_GIVEN EXERCISE_
Reproduce the lines below word for word, and leave the pictures out of your answer.

_DATA FOR THIS EXERCISE_

◆ ◆ ◆

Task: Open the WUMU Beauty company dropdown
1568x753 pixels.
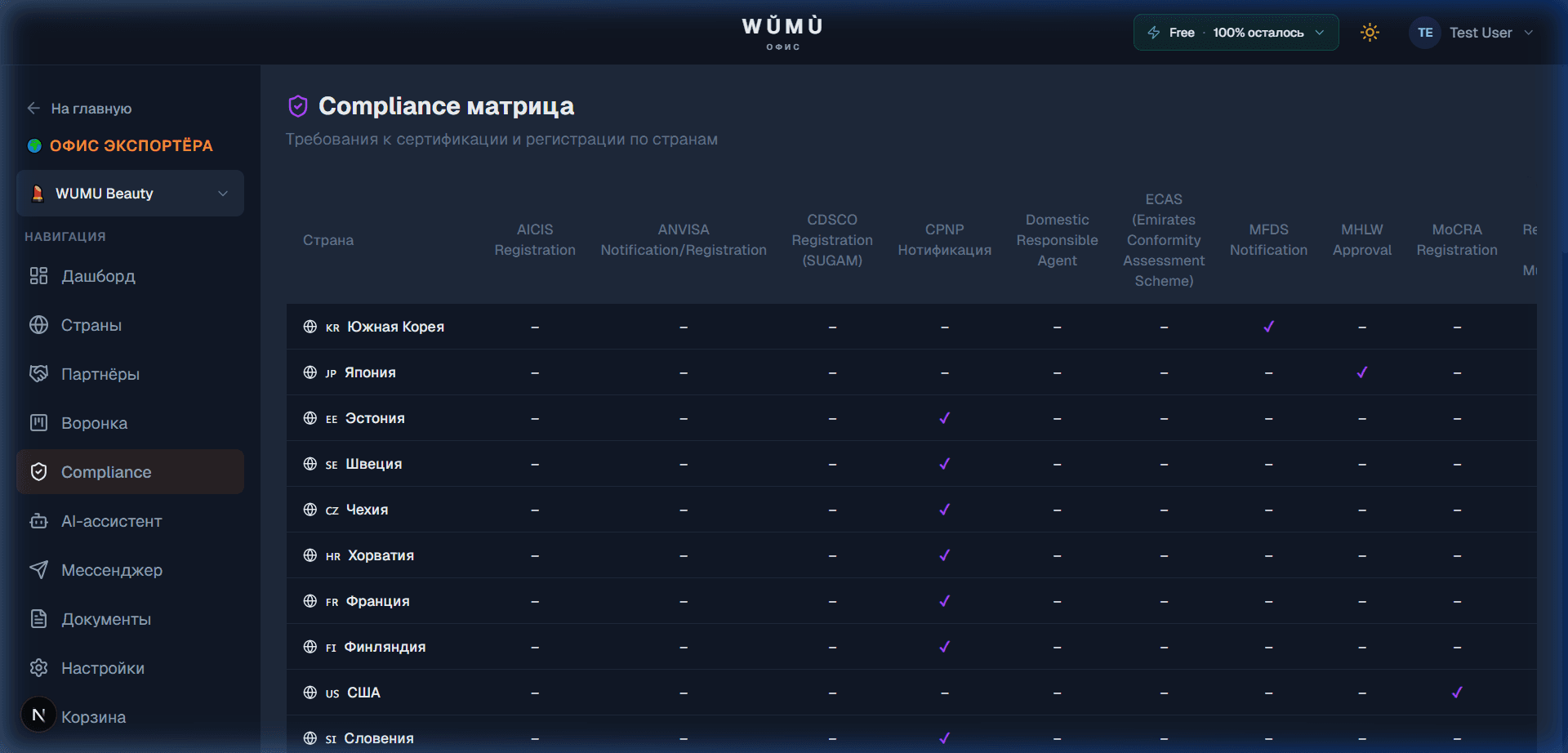Action: coord(130,194)
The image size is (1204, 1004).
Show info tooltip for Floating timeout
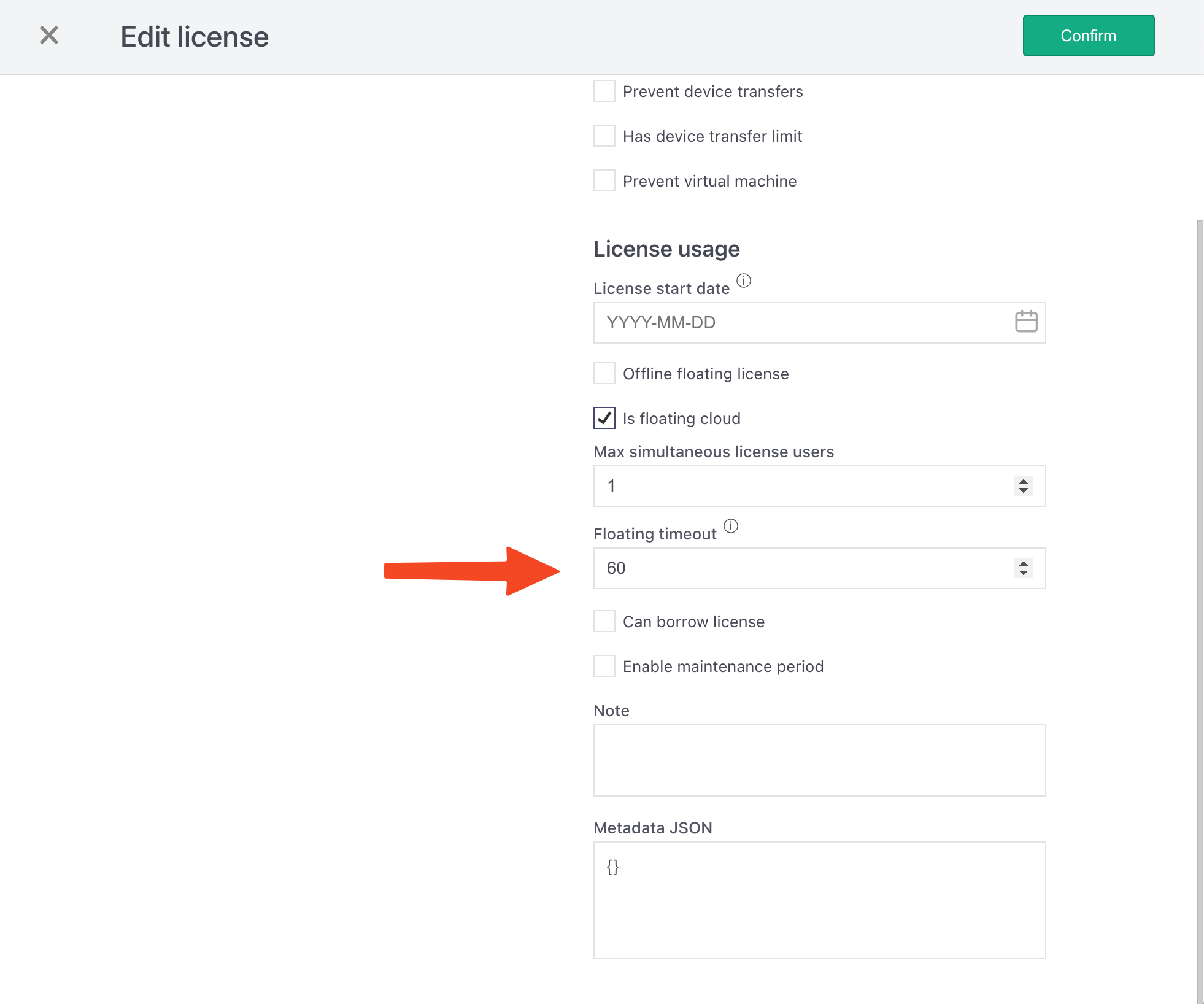[x=730, y=526]
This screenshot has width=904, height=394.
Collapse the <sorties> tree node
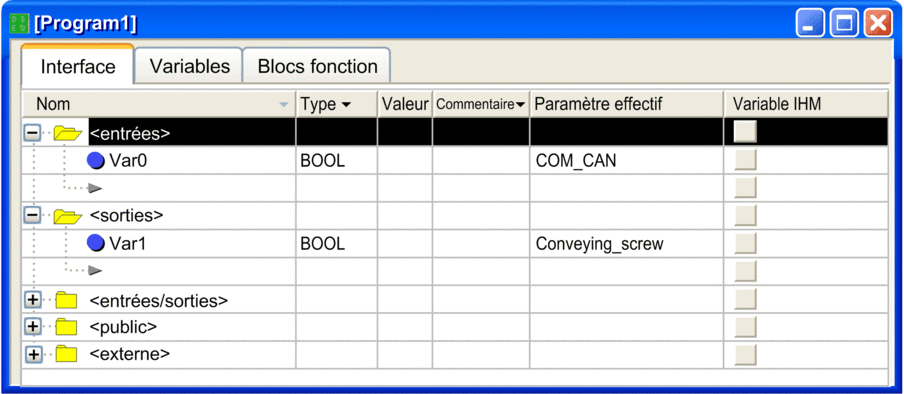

◆ ◆ ◆

_WRITTEN SOLUTION_
Task: Open the WUMU Beauty company dropdown
1568x753 pixels.
Action: coord(130,194)
The image size is (1204, 1004).
Show info tooltip for Floating timeout
[x=730, y=526]
This screenshot has width=904, height=394.
Collapse the <sorties> tree node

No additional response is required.